A Day6 Brazil segue uma divisão bem comum de conteúdos: “A equipe geral é separada em subdivisões, onde as habilidades de cada membro se encaixam melhor, então tem os administradores gerais, a equipe de traduções simples, que fica encarregada de informações mais breves e atualização de redes sociais, além de fazer as interações e postagens que não necessitam de proficiência em outro idioma; outra equipe é responsável pelas traduções de artigos e matérias mais complexas, programas de rádio, TV e lives; e uma equipe responsável pelas mensagens do Bubble e atualizações dos membros no Twitter. Através dessa organização, a gente consegue ter uma boa frequência de postagens, e os horários não ficam descobertos”
E é perceptível que a dinâmica muda muito em comparação com o porte de cada conta. Por exemplo, a Jamie Brasil contou: “Somos muito comunicativas e todo mundo toma iniciativa, então não tem muito que ficar cobrando nem nada. Quando alguém acha alguma coisa ou quer fazer algo já se dispõe e se compromete a isso e quando é algo que dividimos nós conversamos e estipulamos prazos e dá tudo certo”. Já a Magic Fansub conta com uma estrutura igual de uma empresa: Tem o Conselho de Administração/Fundação, a gerência, as divisões que também são divididas em setores.
Ok, equipe organizada. Como fãs, nós sabemos que os conteúdos vêm de diversas fontes, então como cada página dá seus jeitos de juntar tudo?
O “network” que os jornalistas usam para conseguir suas fontes, vale para organizar e conseguir os conteúdos também. A experiência de compartilhar informações é algo coletivo em todas as áreas.
“Para encontrar conteúdo nós pesquisamos as hashtags dela, os marcados no instagram, as fontes oficiais como a agenda e conta de staff. É basicamente pesquisar, com o passar do tempo vai se aprimorando e aprendendo. Vendo por onde é mais fácil e prático.” Como a Jamie Brasil conta, e a Day6 Brazil tem um esquema parecido:
“A fanbase trabalha com uma lista de contas que sempre postam atualizações, charts e tradução coreano-inglês sobre a banda, e a partir das postagens dessas contas, os integrantes das subdivisões filtram o que é relevante para ser postado e o que não é. A fanbase trabalha com esse esquema de listas de fontes há muitos anos, e é um mecanismo que funciona bem.”

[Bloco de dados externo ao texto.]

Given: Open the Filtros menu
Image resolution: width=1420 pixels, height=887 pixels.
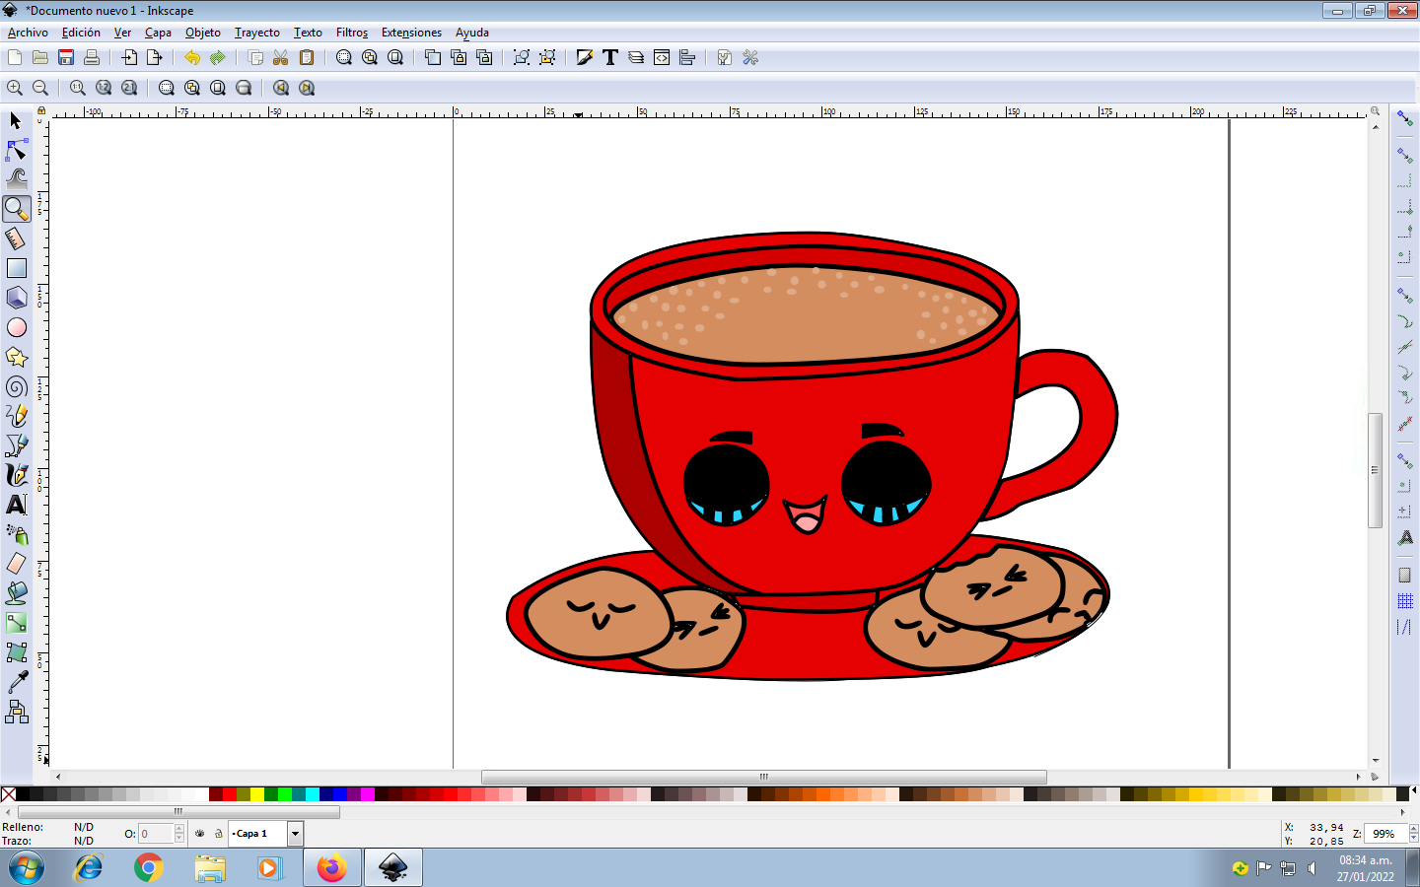Looking at the screenshot, I should pos(351,33).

Ah, e se você também tem curiosidade para saber como os fansubs conseguem os episódios dos seus doramas favoritos, a Magic revelou que há sites globais que disponibilizam os vídeos para todo o mundo de forma gratuita.

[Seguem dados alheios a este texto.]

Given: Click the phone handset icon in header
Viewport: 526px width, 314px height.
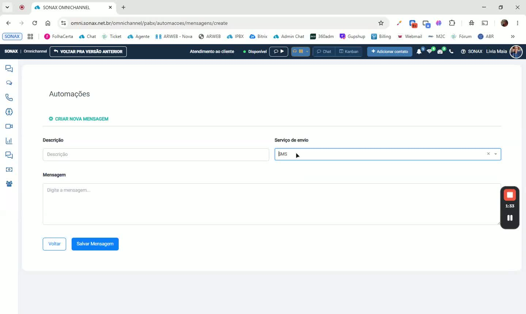Looking at the screenshot, I should pos(451,51).
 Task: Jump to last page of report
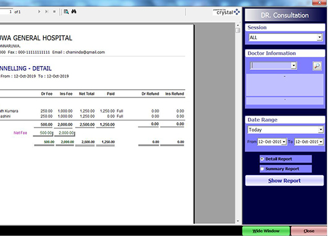pyautogui.click(x=46, y=12)
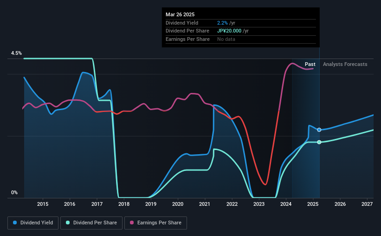
Task: Toggle the Earnings Per Share legend button
Action: click(x=155, y=223)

Tá, agora temos os conteúdos…é só traduzir e postar, né?
A tradução é uma das partes fundamentais de quem compartilha conteúdo asiático.
A Nct Brasil, que lida com 23 membros e 6 línguas, conta: “A tradução de artigos é sempre um desafio porque no NCT existe um fluxo muito grande de entrevistas principalmente em época de comeback! Ou em momentos extraordinários como o NCT 2020, em que todos os integrantes se juntam. Sempre tentamos traduzir tudo com qualidade e atenção pois muitos termos precisam de traduções bem específicas, felizmente a maioria das entrevistas são traduzidas para o inglês, então podemos traduzir com mais foco“
Mas tem uma coisinha…
A Victon Brasil diz: “Encontrar e compartilhar conteúdo pode ser mais complicado do que parece, pois a maioria desses conteúdos passam por duas traduções (kr-ing e ing-pt) e é importante se atentar e não deixar nada perdido ou sem contexto nesse processo.”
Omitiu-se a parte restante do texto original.